Being a stylist often means that you must be equipped with shoes, clothes and accessories that you may need to create a certain look. “Acquiring accessories is a hard task because you have to return them in the perfect condition they came in. Having good relations with celebrities, designers and the brands who are supplying stuff helps. Designers want their work to be seen and they understand that we are working with celebrities. But it is always handy to personally invest in shoes, handbags and accessories in different sizes and basic designs as well unique pieces,” Samiya explains.
Hair and make-up support an outfit to create a certain look, says Tabesh. “When you have done the clothes, 20 percent is face and 80 percent is hair.”

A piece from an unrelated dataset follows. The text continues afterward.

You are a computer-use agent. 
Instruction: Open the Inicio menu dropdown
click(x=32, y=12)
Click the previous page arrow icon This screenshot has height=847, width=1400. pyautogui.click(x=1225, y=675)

Ania selects the hairstyle and make-up for the celeb. “The hairstylist and make-up artist follow my references so we can achieve the desired look together.”

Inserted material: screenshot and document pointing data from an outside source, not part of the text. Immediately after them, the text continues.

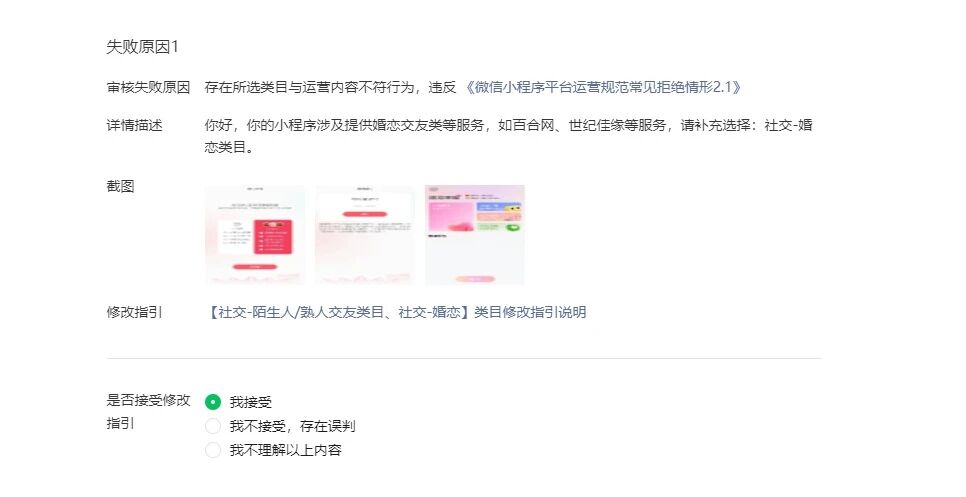Click the 修改指引 field label
966x497 pixels.
[x=134, y=312]
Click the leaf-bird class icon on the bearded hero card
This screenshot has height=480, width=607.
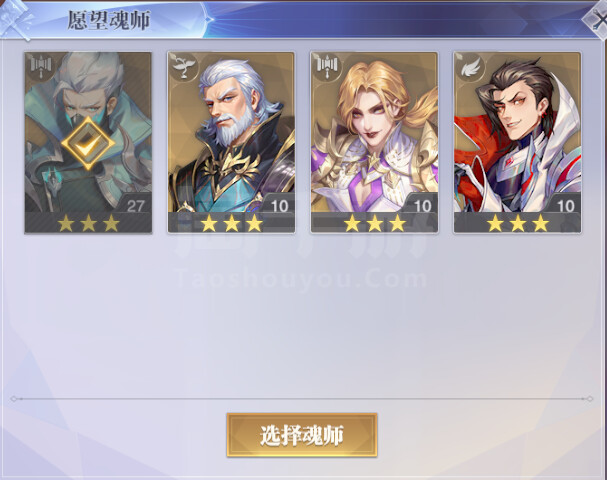(183, 66)
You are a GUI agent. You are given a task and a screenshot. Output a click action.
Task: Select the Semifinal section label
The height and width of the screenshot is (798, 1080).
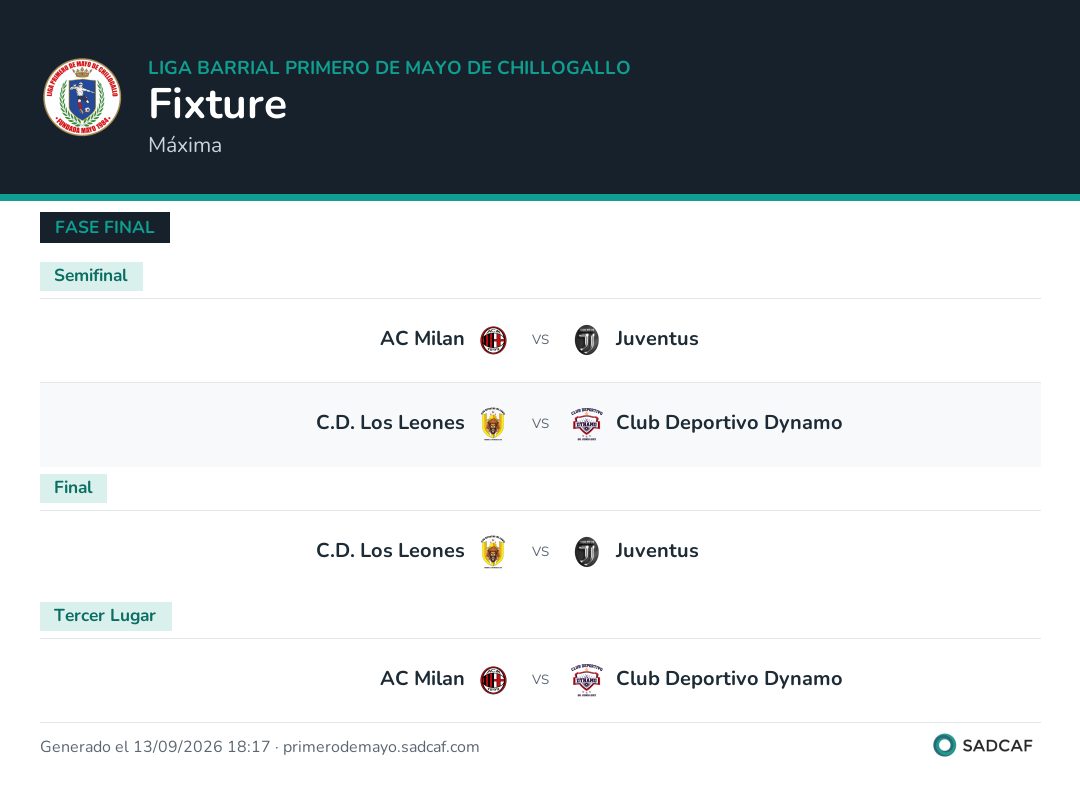pos(91,276)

“Hair is sometimes the best accessory a person can have,” adds Samia. “You have to coordinate with hair and make-up and the end results can take a bit of experimentation.”
Styling people may not be as easy as it may seem. “Every client has a different style or taste and sometimes you like a celebrity because of their style and taste,” says Tabesh. “I enjoy styling Fauzia Aman. For me, she is Giselle and that’s her style. Zeba Bakhtiar for instance is classic. What Sohai can carry Zeba can’t. I like Shehrayar Munawar’s style and Ali Hussain’s. Rao Ali is doing Shehrayar’s styling. Sometimes you need to dress someone down, like substract things from them and that will give them the magic touch. A little statement makes a lot of difference.”
Tabesh may even refuse to style a client. “This happens when the client speaks a different style language from mine. How are you going to change that girl?” he asks and then explains. “You need to have oysters to think French and have the taste for caviar!”
Since styling is still a fairly new concept in Pakistan, clients don’t always take a stylist seriously, laments Ania. “Actresses will request you to style them but ask for a massive discount or expect that you style them for free, which makes things difficult for us.”
While Ania only styles celebrities, Samia has also been approached by friends and other people through common friends, Instagram, Facebook or PR agencies for fashion advice. “I style actors for parties, social events and films but some ordinary people also need styling for weddings or social events. Sometimes I help with shopping but no one really comes up for an everyday kind of makeover,” says Samia.
Tabesh agrees. “That’s what really drains me. You need to change your lifestyle not just for a few hours but for every day. Pakistanis are very good looking people, very attractive, but too loud, not trained enough and not nourished enough. We really need to stop following Bollywood. We have our own identity which we need to crack, and we need to work with what we have and what we can bring. If Paul Smith is doing Peshawari chappals, he is doing something right. People just need to think outside the box and work with what they have. Otherwise you can buy Marc Jacobs, Gucci or whatever and it won’t make any difference. Getting a makeover for your personal lifestyle improves your overall image and it does not cost the earth, yet people only want to look good for a few hours instead of 24/7. The art of style is to get what you have in your wardrobe and collect stuff and connect pieces in the right way. It’s not about becoming a pastry!” Maybe some of our news anchors should be reading this!